Perhaps the moral fatigue of living in a pluralistic society, surrounded by many competing ethical systems, makes us long to turn to legislation as the master source of what is right and wrong. When we do this, consciously or unconsciously, we are inevitably disappointed in the law. A great many of these disappointments stem from the fact that we are looking for something that is not there: a coherent moral code. This disappointment is, in my opinion, to the greater good: as long as we are disappointed by law when we try to read it ethically, one hopes we will be less likely to mistake it for a moral code.

Alice Sturm, “The Amoral Law”, Hypocrite Reader, Issue 2 (March 2011).

Giving tzedakah offers us a tangible way to combine our agenda for social justice and preserve the Jewish people. In America, we have been blessed with wealth; we must use it to bring blessing on all Jews, America and the world.

Scott A. Shay, Getting our Groove Back: How to Energize American Jewry, 2nd ed. (Jerusalem & New York: Devora Publishing, 2008), 252.

We are hindered in our ettorts to understand the Mishna and its relation to preceding traditions by our lack of evidence for exactly what Judah the Prince did with the earlier traditions and for what purpose. Albeck has claimed that he was writing a law code, others a textbook for study, others a suggestive summary of the law meant to lead the reader to other sources. See the outlines of theories in J. Neusner (ed.), Modern Study of the Mishnah.

Anthony J. Saldarini, “‘Form Criticism’ of Rabbinic Literature,” Journal of Biblical Literature, Vol. 96, No. 2 (June 1977), 264, n. 26.
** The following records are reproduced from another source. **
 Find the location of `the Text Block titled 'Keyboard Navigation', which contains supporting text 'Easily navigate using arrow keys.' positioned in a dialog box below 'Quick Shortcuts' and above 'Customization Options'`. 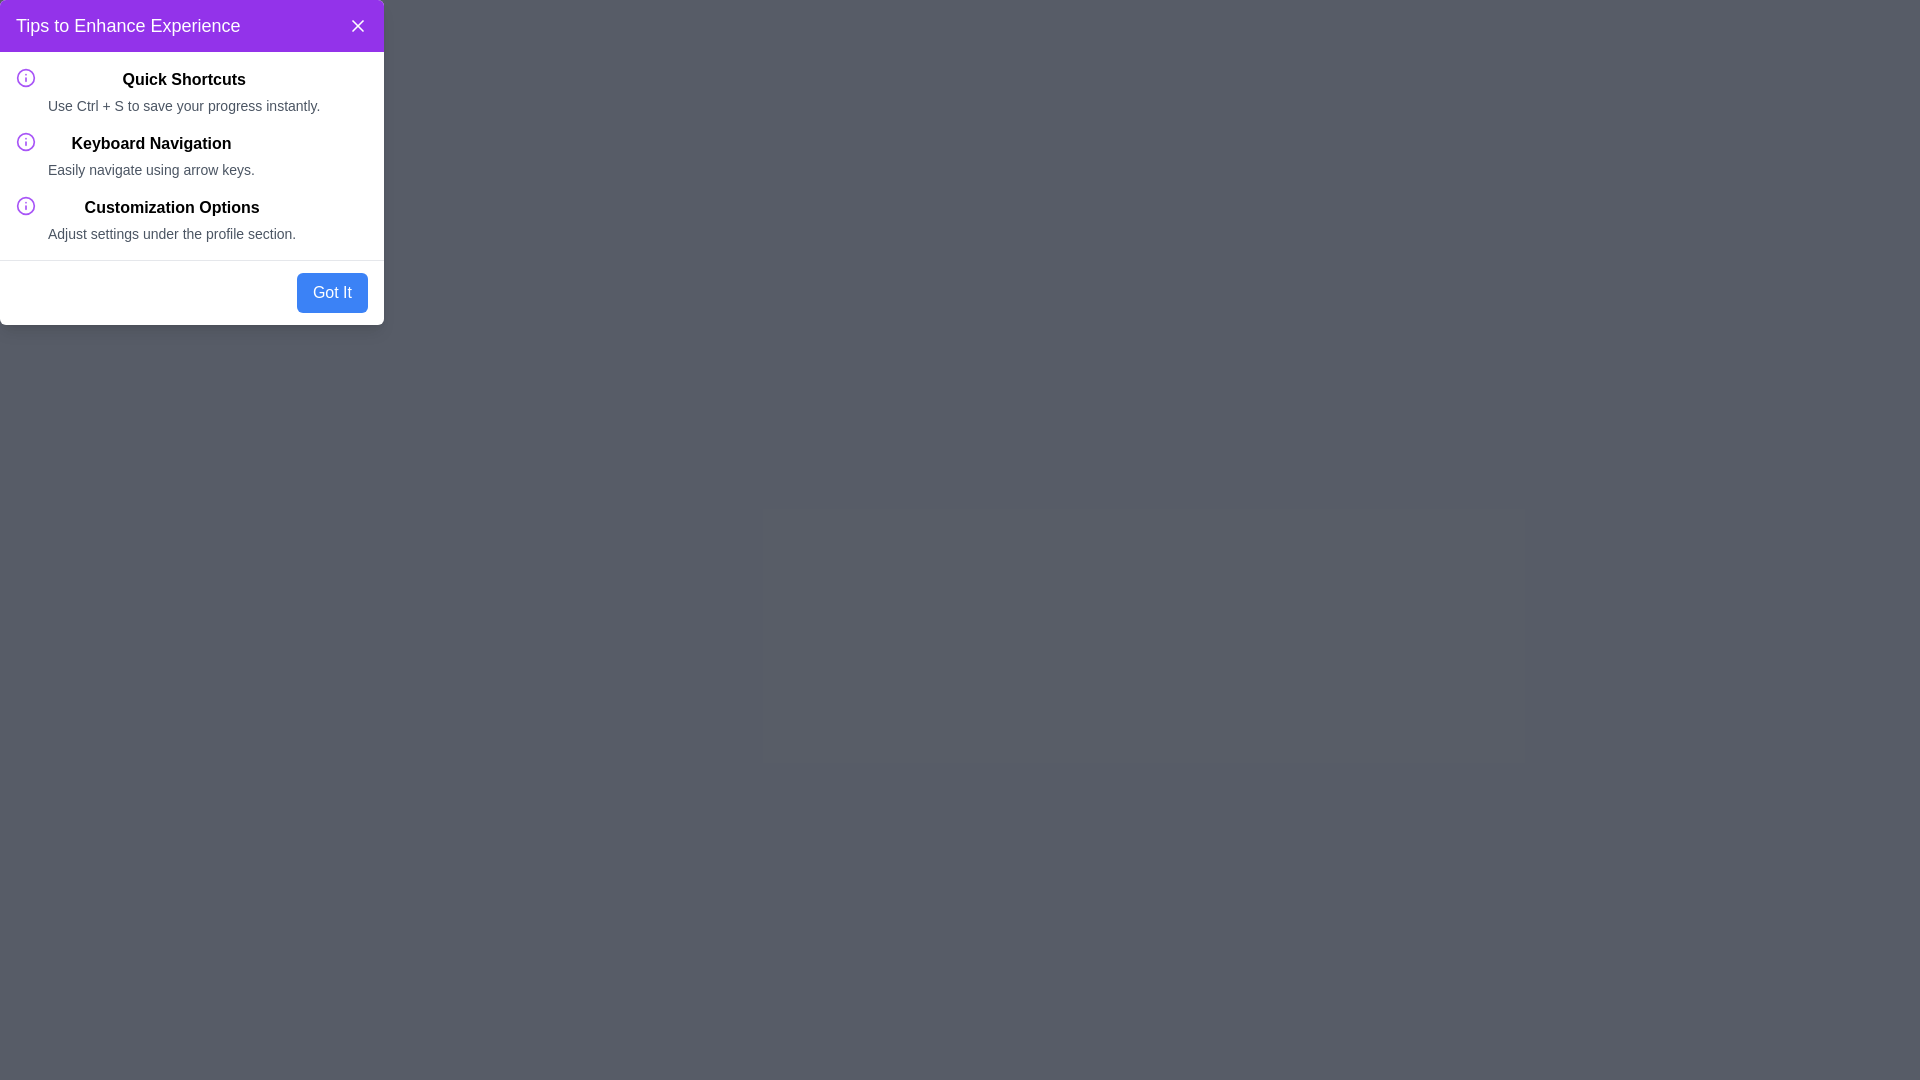

the Text Block titled 'Keyboard Navigation', which contains supporting text 'Easily navigate using arrow keys.' positioned in a dialog box below 'Quick Shortcuts' and above 'Customization Options' is located at coordinates (150, 154).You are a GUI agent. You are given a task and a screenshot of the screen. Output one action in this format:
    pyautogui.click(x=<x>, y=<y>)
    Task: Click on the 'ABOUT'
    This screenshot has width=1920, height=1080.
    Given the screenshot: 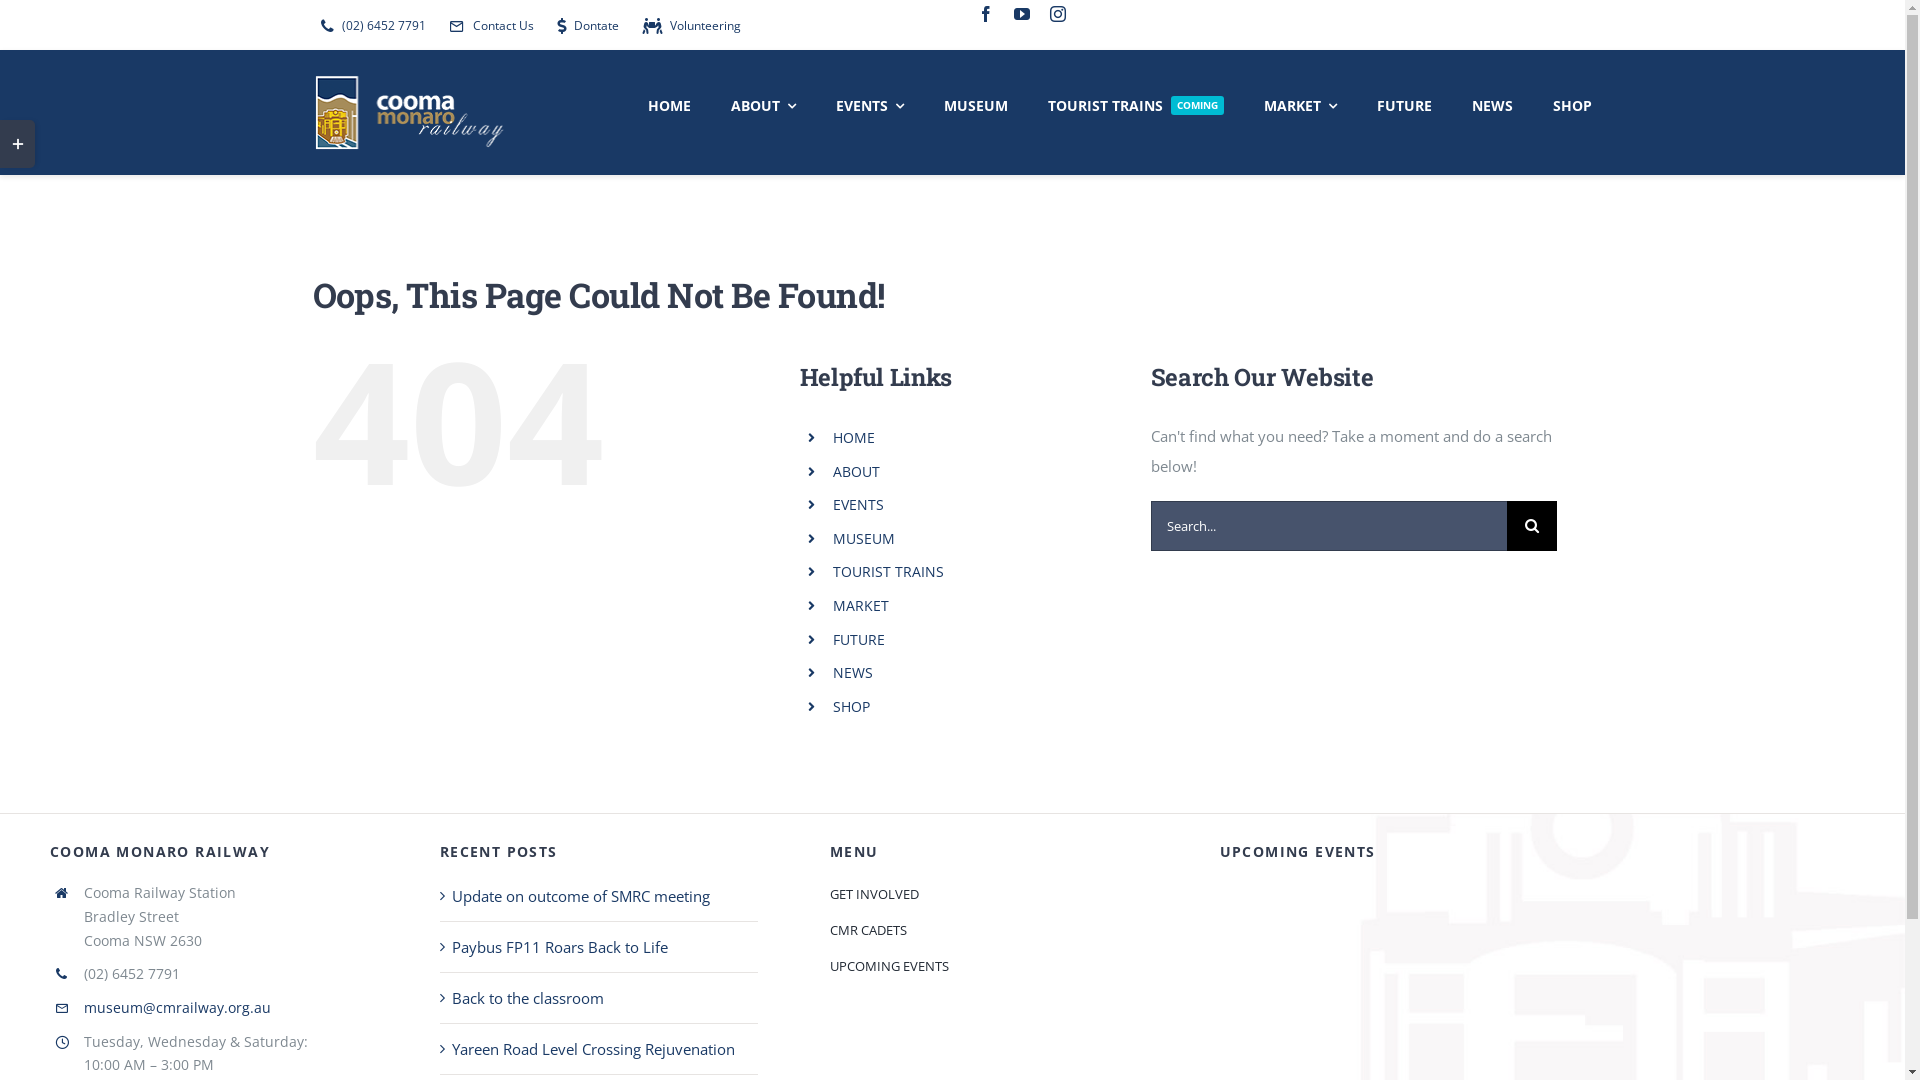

The challenge for American Jewry is to harness the heritage and impulse that all Jews have for social action and direct it within a Jewish context. Social responsibility must be a part of our identity as Jews, with our particularistic impulse and universalistic impulse balanced in an ever-shifting duality determined by the needs of the times. However, one side can never be to the exclusion of the other. While social action has served as an exit lane for Jews, there is no reason it can also not serve as an entry lane. Many Jews, certainly young adult Jews on campus and in the early post-college years, are seeking social action opportunities. American Jewry needs to provide a Jewish context for these opportunities. Our heritage makes this a natural opportunity for Jewish engagement. Jewish social action must be linked with Jewish learning. As such, opportunities for social action should be an entry point for a deeper commitment to Judaism.

Scott A. Shay, Getting our Groove Back: How to Energize American Jewry, 2nd ed. (Jerusalem & New York: Devora Publishing, 2008), 236-237.